A costly love affair with destruction
Robert F. Howarth,
GUEST COLUMNIST Citizen-Times
2:59 p.m. EDT September 25, 2015
Do you know that your U.S. government is planning to tax you for $1 trillion to $1.5 trillion over the next 30 years to pay for producing 80 new nuclear bombs each year at Y-12 Oak Ridge, Tennessee, and building more high-tech platforms to deliver them anywhere in the world? The proposed platforms would include 400 new land-based missiles, 100 new bombers and 20 new missile submarines. This country has 1,500 nuclear missiles on ready alert and another 3,400 in reserve storage. These weapons are deemed usable and reliable by government and civilian experts for the next 50 to 100 years and constitute U.S. deterrence against attack by a foreign nuclear power.
We know now that the horrendous effects of a nuclear war exchange of even one-half of one percent of available nuclear missiles would cause huge losses of life, infrastructure, agriculture and environment. Nuclear bombs today are 30 to 100 times more powerful than the two used on Hiroshima and Nagasaki. It would plunge our planet into a radioactive nuclear winter, killing 2 billion people over a 10-year period. This would be the suicidal result of MAD, the mutually-assured destruction that served long ago as the deterrence policy of the U.S. and Russia. Today this outdated thinking seems for some to be applicable to any perceived nuclear threat like an off-the-shelf remedy.
So why does our government want to produce so many more killer weapons of death and destruction? It's time we Americans recognize and acknowledge that the military industrial complex has become institutionalized as a permanent part of the U.S. economy despite President Eisenhower's warning words. The U.S. doesn't need more nuclear deterrent we already have a surplus of it and it's becoming more and more costly to maintain it responsibly and safely. Furthermore, more than 100 nations worldwide favor outlawing nuclear weapons as has been done with deadly biological gases. Of course, the nuclear weapon-holding countries led by the U.S. are not willing to do this at present for both security and economic reasons.

-- -- --

**Directions**
(1) Please rewrite the paragraph of the column that begins "Do you know that your U.S. government" as a short list of its main facts.
(2) Answer these questions from the column, one line each:
(a) How many new bombers are among the proposed platforms?
(b) How many times more powerful than the bombs used on Hiroshima and Nagasaki are today's nuclear bombs?
(c) How many nations worldwide favor outlawing nuclear weapons?

**Data under study**
-- -- --

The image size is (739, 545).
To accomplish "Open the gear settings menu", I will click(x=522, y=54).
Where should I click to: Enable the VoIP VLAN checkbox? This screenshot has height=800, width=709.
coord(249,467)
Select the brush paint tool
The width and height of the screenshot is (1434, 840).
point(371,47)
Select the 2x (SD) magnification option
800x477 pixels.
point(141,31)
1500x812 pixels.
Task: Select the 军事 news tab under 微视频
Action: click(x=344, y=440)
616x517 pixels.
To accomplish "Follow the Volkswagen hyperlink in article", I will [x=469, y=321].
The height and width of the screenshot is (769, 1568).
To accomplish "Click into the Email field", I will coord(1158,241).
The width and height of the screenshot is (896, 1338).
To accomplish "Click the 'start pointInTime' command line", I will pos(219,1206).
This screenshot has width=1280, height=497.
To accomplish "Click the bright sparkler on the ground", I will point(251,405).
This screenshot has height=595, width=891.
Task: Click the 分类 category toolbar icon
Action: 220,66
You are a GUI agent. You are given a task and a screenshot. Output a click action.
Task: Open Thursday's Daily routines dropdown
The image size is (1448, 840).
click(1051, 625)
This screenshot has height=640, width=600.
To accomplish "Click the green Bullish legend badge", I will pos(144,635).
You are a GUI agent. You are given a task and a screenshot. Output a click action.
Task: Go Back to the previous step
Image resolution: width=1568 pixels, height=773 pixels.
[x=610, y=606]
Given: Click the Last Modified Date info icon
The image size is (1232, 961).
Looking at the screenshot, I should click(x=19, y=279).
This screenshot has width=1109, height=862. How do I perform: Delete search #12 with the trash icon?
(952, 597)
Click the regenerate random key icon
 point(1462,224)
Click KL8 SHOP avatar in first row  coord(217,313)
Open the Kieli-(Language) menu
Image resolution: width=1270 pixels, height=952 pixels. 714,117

-- -- --

**Task solutions**
(1)
- The U.S. government plans to spend $1 trillion to $1.5 trillion in taxes over the next 30 years. The money would pay for 80 new nuclear bombs a year at Y-12 Oak Ridge, Tennessee, and for more high-tech platforms to deliver them anywhere in the world.
- The proposed platforms include 400 new land-based missiles, 100 new bombers and 20 new missile submarines.
- The country has 1,500 nuclear missiles on ready alert and another 3,400 in reserve storage.
- Government and civilian experts deem these weapons usable and reliable for the next 50 to 100 years.
- The weapons constitute U.S. deterrence against attack by a foreign nuclear power.

(2)
(a) 100
(b) 30 to 100 times
(c) More than 100